:: Required work ::
Return the items from the line with "At what coordinates should I click to accomplish: Toggle" up to and including the line with "Action: coord(291,236)", copied character for character.

## START

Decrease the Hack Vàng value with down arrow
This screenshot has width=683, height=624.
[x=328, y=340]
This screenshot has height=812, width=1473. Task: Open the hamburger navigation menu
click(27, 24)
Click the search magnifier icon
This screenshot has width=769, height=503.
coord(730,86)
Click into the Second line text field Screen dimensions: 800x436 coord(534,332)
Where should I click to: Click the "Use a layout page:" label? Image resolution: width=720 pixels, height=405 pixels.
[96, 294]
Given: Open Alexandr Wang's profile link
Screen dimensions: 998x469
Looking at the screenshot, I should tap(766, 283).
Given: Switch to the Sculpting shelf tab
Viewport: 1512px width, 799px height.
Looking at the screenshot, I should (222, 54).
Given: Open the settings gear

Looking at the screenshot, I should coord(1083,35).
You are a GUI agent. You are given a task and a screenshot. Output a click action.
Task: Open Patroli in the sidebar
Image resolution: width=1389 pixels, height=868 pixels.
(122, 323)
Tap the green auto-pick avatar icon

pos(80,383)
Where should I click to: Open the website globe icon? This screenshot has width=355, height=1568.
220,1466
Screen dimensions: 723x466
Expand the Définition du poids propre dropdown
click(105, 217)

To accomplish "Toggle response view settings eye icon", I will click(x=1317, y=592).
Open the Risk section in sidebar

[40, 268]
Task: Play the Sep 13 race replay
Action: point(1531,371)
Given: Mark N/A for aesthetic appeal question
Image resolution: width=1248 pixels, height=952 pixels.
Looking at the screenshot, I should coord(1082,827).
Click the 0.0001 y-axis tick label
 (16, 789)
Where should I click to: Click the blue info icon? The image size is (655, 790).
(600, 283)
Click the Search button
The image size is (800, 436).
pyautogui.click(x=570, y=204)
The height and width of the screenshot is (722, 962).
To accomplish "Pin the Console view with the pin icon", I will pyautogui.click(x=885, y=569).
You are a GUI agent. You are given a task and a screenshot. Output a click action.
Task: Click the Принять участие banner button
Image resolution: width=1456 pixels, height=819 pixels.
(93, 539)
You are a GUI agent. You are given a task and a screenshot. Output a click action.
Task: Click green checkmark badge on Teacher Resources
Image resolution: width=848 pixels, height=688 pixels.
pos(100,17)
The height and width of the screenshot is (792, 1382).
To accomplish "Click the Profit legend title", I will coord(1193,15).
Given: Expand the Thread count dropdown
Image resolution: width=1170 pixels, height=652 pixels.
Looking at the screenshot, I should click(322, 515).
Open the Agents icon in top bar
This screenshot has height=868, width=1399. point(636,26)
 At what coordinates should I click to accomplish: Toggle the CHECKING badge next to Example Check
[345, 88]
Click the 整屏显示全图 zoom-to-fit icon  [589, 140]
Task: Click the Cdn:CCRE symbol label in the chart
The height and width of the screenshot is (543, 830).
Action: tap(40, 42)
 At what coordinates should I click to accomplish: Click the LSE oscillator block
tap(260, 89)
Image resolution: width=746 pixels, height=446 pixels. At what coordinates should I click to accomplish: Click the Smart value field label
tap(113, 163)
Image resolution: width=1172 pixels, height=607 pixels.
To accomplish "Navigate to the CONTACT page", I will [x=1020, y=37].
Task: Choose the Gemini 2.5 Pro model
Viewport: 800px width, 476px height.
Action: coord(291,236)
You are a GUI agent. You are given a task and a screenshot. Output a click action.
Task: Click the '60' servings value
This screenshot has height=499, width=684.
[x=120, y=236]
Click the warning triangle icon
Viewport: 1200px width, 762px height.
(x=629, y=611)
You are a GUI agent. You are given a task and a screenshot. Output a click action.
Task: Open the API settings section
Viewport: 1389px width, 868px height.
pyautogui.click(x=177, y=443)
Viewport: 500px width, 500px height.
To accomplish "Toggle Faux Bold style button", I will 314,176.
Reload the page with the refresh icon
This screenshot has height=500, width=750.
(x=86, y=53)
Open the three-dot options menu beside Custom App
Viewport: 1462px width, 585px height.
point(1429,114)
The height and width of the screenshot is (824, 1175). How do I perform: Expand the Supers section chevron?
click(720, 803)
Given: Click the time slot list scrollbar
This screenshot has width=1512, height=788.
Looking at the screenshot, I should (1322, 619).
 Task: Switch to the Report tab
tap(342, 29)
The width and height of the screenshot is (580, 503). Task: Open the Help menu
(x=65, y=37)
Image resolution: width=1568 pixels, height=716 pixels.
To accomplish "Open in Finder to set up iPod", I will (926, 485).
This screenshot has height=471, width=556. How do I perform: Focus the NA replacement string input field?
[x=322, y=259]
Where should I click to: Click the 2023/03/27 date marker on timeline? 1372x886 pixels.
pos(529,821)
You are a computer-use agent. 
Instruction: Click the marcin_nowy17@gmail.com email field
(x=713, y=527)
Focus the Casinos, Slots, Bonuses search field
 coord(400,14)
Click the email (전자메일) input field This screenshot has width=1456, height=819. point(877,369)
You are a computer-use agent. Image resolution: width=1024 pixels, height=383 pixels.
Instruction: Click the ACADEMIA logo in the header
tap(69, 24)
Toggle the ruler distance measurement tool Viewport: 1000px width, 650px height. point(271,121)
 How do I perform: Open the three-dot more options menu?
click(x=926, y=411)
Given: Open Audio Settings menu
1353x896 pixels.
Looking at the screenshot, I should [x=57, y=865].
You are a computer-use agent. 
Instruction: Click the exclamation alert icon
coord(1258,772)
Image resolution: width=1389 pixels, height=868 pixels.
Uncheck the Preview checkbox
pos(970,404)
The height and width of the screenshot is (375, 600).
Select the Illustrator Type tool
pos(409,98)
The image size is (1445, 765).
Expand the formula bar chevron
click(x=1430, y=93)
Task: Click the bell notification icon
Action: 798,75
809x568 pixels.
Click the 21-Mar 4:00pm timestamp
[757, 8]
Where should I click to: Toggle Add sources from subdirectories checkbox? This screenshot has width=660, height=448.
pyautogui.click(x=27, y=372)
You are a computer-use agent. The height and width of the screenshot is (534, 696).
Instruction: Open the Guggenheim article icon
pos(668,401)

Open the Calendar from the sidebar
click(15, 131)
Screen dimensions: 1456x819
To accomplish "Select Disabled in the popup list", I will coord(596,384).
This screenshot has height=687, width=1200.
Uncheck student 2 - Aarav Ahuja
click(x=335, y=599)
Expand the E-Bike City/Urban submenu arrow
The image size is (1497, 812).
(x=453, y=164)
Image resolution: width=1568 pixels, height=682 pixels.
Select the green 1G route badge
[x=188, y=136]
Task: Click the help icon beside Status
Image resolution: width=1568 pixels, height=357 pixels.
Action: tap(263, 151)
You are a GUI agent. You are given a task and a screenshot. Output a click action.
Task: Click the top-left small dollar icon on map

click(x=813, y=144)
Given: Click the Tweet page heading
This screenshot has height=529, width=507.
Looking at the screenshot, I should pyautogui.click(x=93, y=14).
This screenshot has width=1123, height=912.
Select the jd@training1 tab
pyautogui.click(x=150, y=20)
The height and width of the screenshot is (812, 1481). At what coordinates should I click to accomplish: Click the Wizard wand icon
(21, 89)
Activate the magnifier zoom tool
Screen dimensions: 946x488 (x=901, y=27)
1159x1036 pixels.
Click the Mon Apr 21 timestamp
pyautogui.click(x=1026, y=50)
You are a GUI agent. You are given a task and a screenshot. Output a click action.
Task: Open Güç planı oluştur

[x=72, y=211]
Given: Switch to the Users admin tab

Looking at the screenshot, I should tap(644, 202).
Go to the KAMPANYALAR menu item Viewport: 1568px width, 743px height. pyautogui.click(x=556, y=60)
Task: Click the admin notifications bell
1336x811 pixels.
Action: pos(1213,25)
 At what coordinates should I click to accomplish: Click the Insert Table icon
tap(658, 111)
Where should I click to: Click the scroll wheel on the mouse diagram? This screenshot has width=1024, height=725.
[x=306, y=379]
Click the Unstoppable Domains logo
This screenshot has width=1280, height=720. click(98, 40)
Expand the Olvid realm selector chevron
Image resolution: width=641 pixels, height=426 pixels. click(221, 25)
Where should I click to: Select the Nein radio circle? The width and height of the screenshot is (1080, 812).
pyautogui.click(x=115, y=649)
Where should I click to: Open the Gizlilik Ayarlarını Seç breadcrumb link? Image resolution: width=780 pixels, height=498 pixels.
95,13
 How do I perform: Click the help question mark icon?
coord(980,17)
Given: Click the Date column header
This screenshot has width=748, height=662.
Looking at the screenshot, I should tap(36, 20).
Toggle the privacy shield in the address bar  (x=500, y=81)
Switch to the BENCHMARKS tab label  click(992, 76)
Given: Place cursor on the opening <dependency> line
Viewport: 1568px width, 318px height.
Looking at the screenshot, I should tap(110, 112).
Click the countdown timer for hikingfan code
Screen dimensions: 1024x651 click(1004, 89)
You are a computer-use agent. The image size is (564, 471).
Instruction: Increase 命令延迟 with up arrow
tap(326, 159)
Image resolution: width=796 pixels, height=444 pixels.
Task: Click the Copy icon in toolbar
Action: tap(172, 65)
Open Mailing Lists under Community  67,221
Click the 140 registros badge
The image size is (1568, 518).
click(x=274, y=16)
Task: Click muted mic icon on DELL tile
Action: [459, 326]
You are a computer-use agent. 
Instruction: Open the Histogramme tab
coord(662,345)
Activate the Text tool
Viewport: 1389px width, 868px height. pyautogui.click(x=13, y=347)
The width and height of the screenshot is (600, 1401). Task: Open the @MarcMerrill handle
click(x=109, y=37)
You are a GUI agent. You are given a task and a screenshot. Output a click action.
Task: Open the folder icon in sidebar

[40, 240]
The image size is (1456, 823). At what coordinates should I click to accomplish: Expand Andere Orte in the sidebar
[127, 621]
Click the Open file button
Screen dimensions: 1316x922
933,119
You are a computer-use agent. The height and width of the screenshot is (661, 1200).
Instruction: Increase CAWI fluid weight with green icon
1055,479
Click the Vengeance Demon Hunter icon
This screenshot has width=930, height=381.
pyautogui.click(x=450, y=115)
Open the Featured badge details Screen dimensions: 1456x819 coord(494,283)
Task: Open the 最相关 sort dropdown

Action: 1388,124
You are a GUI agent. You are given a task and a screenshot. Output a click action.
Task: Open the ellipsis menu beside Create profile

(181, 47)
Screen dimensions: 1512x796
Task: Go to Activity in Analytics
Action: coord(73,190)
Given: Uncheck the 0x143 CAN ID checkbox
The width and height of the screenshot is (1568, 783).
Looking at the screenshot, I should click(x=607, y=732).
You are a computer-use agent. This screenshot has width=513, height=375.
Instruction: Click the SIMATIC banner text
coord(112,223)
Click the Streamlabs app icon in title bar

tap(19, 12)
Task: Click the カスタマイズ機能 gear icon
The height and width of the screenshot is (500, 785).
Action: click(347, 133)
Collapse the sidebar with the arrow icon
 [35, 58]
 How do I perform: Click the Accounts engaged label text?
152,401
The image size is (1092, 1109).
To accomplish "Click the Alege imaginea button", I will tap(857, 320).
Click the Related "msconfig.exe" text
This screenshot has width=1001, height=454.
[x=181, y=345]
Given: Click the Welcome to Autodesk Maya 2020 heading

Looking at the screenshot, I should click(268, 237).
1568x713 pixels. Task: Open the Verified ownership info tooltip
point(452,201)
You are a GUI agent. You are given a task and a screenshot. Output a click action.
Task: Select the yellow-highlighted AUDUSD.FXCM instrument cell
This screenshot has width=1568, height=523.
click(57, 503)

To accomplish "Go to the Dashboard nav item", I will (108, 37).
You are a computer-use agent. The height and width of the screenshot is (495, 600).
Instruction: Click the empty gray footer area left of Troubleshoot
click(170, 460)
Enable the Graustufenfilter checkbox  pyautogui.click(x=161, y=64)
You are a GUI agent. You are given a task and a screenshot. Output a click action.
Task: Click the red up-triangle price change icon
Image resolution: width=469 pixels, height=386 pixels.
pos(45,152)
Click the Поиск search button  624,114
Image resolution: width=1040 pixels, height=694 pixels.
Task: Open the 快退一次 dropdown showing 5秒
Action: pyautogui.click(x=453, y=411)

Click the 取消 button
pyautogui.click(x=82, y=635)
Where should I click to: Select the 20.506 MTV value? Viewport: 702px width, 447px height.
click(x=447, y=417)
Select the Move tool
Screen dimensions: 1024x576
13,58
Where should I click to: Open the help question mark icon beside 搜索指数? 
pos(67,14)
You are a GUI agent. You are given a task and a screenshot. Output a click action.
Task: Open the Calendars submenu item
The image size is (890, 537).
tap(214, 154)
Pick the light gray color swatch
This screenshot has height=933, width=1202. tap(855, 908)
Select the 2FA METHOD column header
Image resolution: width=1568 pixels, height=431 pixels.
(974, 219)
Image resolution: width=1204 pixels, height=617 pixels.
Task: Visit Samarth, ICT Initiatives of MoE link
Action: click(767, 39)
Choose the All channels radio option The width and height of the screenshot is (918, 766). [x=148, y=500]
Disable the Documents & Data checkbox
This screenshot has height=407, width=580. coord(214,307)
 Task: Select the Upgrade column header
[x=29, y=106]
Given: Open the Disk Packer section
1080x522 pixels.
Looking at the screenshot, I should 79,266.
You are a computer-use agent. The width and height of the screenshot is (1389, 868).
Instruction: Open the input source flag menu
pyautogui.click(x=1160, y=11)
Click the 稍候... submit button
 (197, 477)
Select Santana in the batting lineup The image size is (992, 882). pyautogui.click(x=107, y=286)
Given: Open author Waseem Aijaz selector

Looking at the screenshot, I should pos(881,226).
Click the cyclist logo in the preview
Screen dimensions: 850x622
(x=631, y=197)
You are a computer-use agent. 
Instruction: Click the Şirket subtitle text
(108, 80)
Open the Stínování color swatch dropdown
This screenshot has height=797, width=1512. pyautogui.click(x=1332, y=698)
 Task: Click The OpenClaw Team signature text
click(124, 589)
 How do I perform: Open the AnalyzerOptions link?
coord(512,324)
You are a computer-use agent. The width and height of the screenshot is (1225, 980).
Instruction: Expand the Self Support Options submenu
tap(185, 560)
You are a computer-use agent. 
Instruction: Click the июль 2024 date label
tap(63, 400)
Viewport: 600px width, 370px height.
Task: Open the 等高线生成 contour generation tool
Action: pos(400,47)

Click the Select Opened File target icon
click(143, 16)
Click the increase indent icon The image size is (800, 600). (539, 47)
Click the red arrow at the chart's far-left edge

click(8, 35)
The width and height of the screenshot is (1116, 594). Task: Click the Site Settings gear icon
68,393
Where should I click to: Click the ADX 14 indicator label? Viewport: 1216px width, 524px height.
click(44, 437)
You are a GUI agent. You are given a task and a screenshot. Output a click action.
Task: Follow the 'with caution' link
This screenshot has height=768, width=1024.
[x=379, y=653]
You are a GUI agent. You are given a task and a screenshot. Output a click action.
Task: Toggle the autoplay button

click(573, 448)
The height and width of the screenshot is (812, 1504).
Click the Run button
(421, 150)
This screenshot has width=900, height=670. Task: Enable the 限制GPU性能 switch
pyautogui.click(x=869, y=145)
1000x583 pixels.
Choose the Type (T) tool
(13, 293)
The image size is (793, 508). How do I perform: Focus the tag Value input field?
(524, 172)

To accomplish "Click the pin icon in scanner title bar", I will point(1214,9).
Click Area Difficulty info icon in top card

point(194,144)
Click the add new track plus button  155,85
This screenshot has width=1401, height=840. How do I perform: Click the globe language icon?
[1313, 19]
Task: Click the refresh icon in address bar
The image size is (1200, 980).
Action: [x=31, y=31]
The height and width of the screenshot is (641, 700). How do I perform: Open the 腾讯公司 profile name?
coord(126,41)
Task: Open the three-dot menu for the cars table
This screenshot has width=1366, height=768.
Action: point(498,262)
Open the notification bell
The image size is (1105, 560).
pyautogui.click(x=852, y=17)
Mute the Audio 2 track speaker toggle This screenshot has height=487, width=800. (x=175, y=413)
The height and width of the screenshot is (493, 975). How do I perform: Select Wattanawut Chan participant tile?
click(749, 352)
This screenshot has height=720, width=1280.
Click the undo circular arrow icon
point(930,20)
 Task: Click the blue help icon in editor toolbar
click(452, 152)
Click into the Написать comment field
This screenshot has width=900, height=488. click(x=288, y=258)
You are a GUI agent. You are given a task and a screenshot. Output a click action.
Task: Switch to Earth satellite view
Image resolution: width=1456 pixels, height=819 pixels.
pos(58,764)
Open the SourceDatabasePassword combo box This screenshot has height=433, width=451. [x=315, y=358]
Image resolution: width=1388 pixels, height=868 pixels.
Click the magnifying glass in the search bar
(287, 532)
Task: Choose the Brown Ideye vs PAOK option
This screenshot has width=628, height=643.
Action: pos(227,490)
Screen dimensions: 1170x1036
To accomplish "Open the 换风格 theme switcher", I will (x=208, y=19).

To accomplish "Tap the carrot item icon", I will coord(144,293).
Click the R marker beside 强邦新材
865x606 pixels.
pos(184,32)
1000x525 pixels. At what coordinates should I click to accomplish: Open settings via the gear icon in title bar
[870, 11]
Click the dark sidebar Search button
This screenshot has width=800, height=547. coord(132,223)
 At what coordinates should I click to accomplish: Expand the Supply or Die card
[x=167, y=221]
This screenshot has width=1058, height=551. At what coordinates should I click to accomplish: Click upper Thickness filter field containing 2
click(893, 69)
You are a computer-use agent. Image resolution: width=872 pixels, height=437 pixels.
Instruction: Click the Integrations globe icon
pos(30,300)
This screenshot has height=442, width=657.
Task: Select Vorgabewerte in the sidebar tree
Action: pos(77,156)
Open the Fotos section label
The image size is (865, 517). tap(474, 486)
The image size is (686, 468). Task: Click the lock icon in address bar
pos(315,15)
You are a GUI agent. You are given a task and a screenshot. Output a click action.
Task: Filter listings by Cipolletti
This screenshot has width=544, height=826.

## END

:: Written reply ::
 At what coordinates should I click to accomplish: Toggle the CHECKING badge next to Example Check
[345, 88]
Click the 整屏显示全图 zoom-to-fit icon  [589, 140]
Task: Click the Cdn:CCRE symbol label in the chart
The height and width of the screenshot is (543, 830).
Action: tap(40, 42)
 At what coordinates should I click to accomplish: Click the LSE oscillator block
tap(260, 89)
Image resolution: width=746 pixels, height=446 pixels. At what coordinates should I click to accomplish: Click the Smart value field label
tap(113, 163)
Image resolution: width=1172 pixels, height=607 pixels.
To accomplish "Navigate to the CONTACT page", I will [x=1020, y=37].
Task: Choose the Gemini 2.5 Pro model
Viewport: 800px width, 476px height.
Action: coord(291,236)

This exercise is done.